To enable the reuse of trait data beyond their original research campaign, to make them meaningful in other contexts and to avoid data degradation, observation records must be clearly defined, where possible the environmental context given, as well as provenance and sampling and measuring protocols for collection documented (Michener, 2006). Recent efforts to expand trait knowledge across the Tree of Life (Gallagher et al., 2020) call for datasets that are open and FAIR (Findable, Accessible, Interoperable, Reusable) (Wilkinson et al., 2016), fundamental principles at the heart of the emergent Open Science movement (Nosek et al., 2015). Global and local datasets of organismal traits have rapidly grown since the 1990’s (e.g., Herberstein et al., 2022; Kattge et al., 2020; Madin et al., 2016, 2020). However, these datasets bear various new challenges linked to harmonisation, biases, expertise, and communication (Salguero-Gómez et al., 2021). These challenges result in a significant trade-off between investing in collecting new trait data or reusing open trait data (Westoby et al., 2021). Indeed, many studies in trait-based research reuse available trait data or collect additional trait data and/or assemble new data (e.g. examples in Kattge et al., 2020). Thus, these studies also often involve linking different types of data, which requires interoperability between datasets (Feng et al., 2022; Gallagher et al., 2020).

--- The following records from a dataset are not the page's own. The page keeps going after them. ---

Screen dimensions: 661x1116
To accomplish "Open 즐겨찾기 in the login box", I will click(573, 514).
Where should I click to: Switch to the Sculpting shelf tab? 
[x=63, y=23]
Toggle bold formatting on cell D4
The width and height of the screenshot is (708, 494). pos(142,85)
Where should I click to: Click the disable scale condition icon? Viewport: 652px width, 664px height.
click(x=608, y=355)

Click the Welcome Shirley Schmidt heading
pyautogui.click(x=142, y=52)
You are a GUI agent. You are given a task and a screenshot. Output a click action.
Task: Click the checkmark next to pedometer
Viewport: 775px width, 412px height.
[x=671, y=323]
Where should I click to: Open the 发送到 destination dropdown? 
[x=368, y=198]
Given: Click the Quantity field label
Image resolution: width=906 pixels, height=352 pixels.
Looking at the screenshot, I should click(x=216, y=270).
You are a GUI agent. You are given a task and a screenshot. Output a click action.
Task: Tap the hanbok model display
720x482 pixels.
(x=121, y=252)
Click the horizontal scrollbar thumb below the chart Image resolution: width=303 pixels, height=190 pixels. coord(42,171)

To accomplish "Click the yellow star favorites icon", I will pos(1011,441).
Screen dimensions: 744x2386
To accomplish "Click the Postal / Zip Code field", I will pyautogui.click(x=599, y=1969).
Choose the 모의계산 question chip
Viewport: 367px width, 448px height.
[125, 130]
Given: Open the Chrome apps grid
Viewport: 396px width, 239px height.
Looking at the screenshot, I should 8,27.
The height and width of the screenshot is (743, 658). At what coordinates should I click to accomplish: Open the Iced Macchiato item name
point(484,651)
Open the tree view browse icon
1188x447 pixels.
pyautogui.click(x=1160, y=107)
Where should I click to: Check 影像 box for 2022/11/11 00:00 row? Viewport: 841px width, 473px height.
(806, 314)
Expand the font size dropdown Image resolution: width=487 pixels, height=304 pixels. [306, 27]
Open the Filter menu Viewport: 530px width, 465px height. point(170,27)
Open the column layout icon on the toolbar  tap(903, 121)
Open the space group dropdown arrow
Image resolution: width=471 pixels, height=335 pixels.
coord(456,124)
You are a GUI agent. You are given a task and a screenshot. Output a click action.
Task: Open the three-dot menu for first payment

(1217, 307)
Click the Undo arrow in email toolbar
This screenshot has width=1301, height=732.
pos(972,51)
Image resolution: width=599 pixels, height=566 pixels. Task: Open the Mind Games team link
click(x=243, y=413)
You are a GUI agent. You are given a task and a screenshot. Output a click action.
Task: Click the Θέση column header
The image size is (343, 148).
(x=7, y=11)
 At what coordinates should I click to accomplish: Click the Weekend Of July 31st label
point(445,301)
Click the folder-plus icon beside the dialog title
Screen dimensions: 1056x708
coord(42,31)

These key aspects are just a few of many dimensions illustrating how and why researchers have to make biological decisions, and a wide range of data-science choices when collecting and working with trait data. Multiple complexities of trait data structure and manipulation are not obvious at first glance (Michener, 2006). For instance, there is sometimes confusion, and lack of awareness of trait standards, measurement units, and trait data are particularly prone to errors in recording, language translation, and understanding (Dawson et al., 2021; Kunz et al., 2022). By offering a larger perspective, a “trait data life cycle” (i.e. a data life cycle specific for trait data, Rüegg et al., 2014) can help clarify these confusions and inform about good practices when working with trait data (Fig. 1). In this article, we highlight some common pitfalls in the usage of trait data and offer 10 rules for making critical decisions that consider the entire life cycle of trait data. We start each rule with a general and simple statement and develop the complexity of each rule within more detailed subsections.